====== DATA SUPPLIED

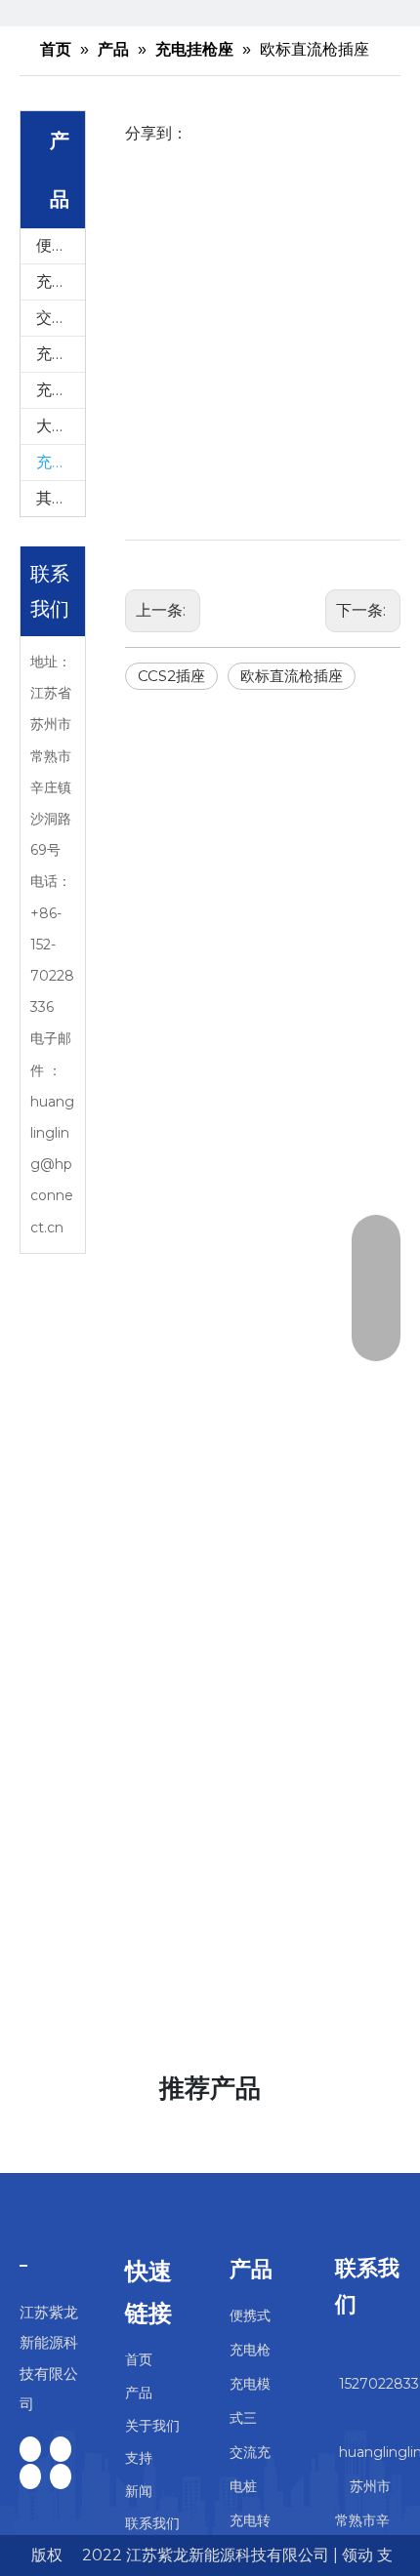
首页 (138, 2359)
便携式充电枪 (60, 245)
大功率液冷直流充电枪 (60, 426)
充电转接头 (60, 353)
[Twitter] (30, 2476)
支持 (138, 2458)
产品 (138, 2392)
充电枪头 (60, 390)
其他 (51, 498)
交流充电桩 (60, 317)
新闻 (138, 2491)
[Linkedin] (60, 2448)
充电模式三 (60, 281)
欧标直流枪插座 (291, 675)
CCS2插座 (171, 675)
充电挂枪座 (60, 462)
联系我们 (152, 2523)
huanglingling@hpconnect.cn (52, 1164)
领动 (357, 2555)
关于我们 (152, 2426)
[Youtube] (60, 2476)
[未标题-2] (23, 2264)
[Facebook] (30, 2448)
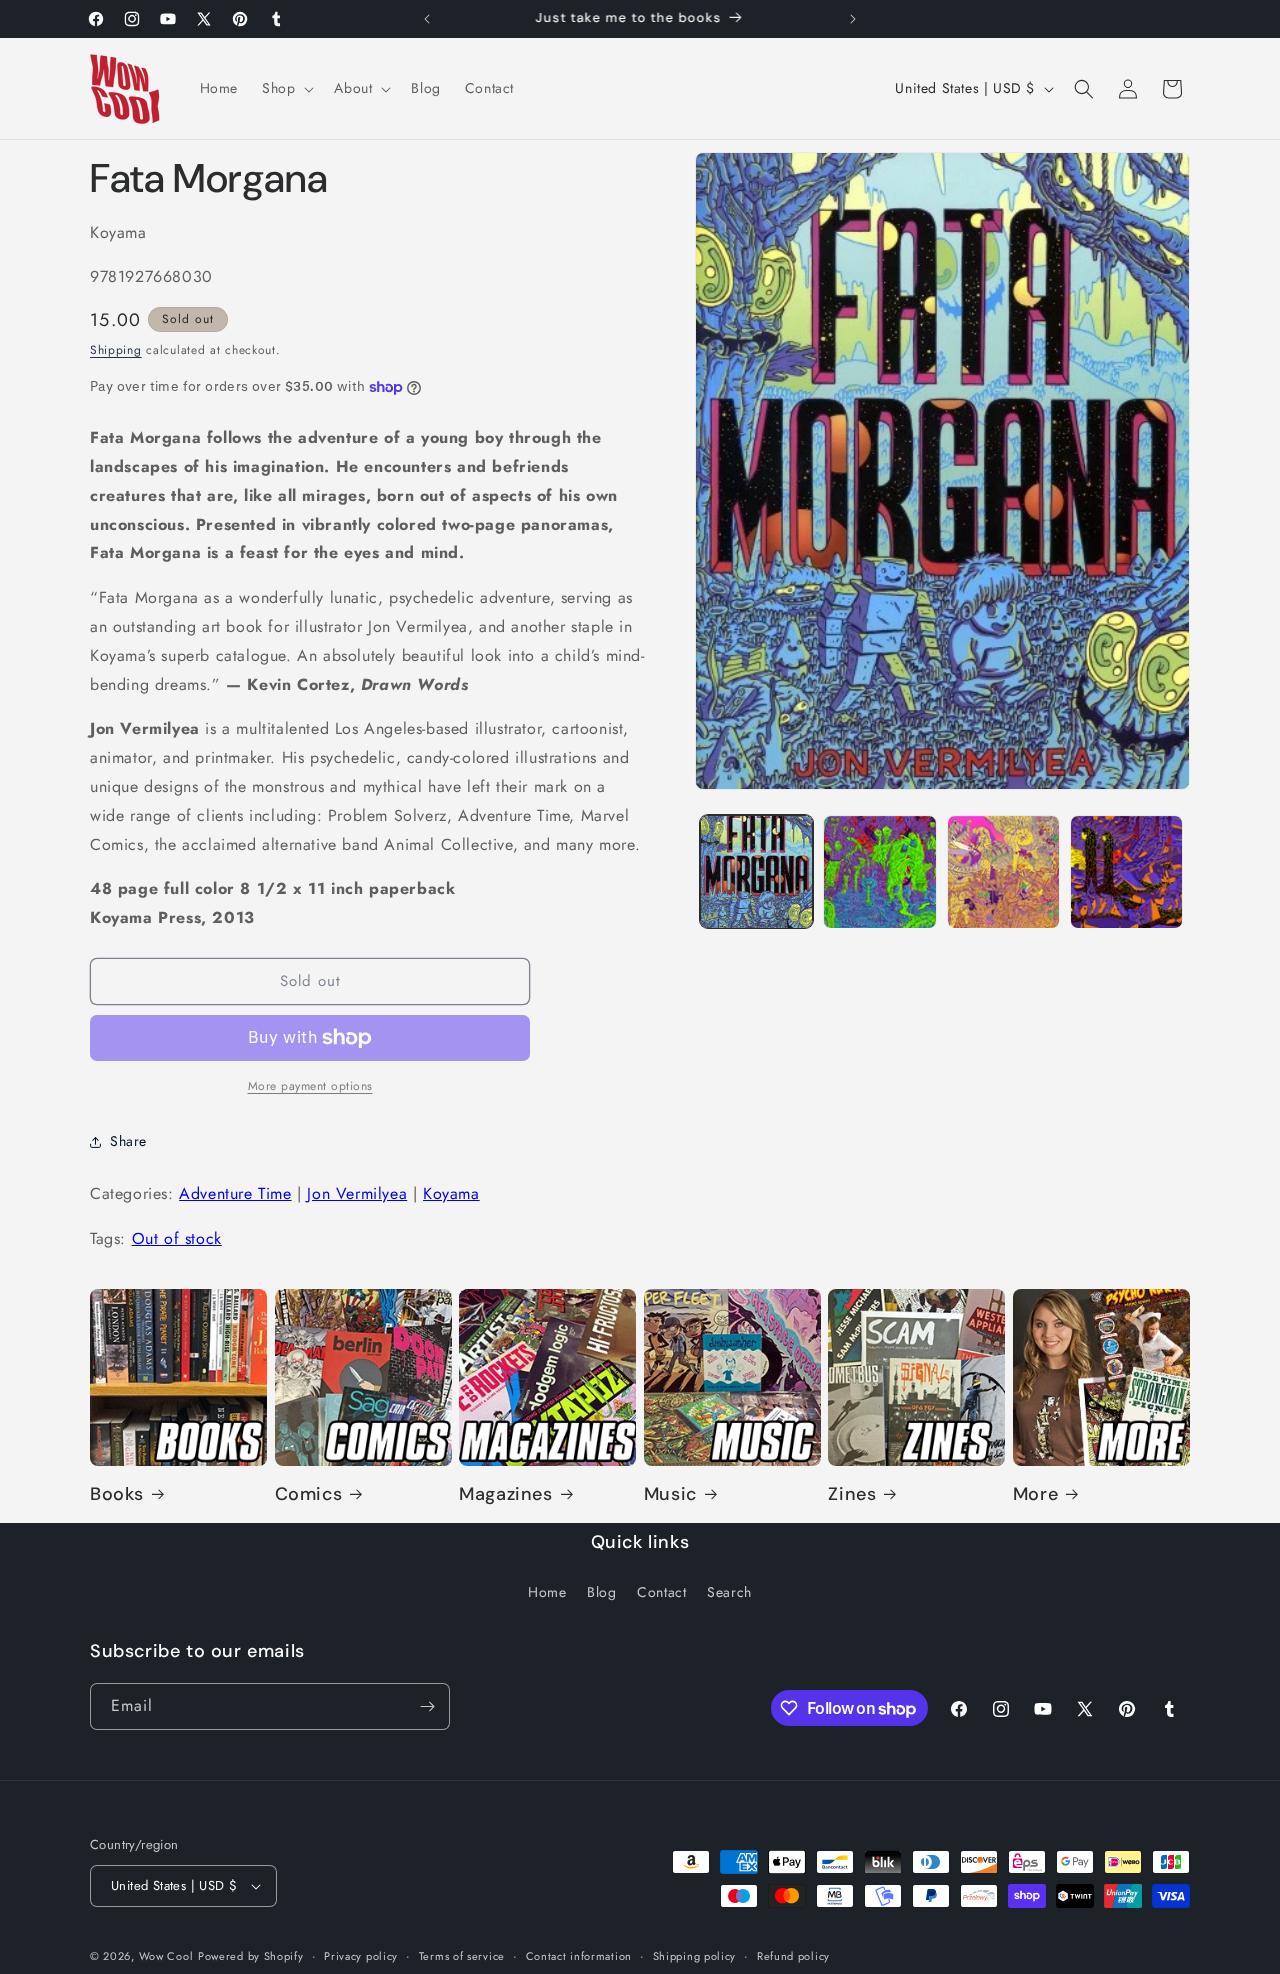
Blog (601, 1592)
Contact (661, 1592)
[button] (286, 88)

============

● **AIM OF THE EXERCISE**
Print all records word for word, no images.

● **OUTPUT**
首页 (138, 2359)
便携式充电枪 (60, 245)
大功率液冷直流充电枪 (60, 426)
充电转接头 (60, 353)
[Twitter] (30, 2476)
支持 (138, 2458)
产品 (138, 2392)
充电枪头 (60, 390)
其他 (51, 498)
交流充电桩 (60, 317)
新闻 (138, 2491)
[Linkedin] (60, 2448)
充电模式三 (60, 281)
欧标直流枪插座 (291, 675)
CCS2插座 (171, 675)
充电挂枪座 (60, 462)
联系我们 (152, 2523)
huanglingling@hpconnect.cn (52, 1164)
领动 (357, 2555)
关于我们 (152, 2426)
[Youtube] (60, 2476)
[未标题-2] (23, 2264)
[Facebook] (30, 2448)
Blog (601, 1592)
Contact (661, 1592)
[button] (286, 88)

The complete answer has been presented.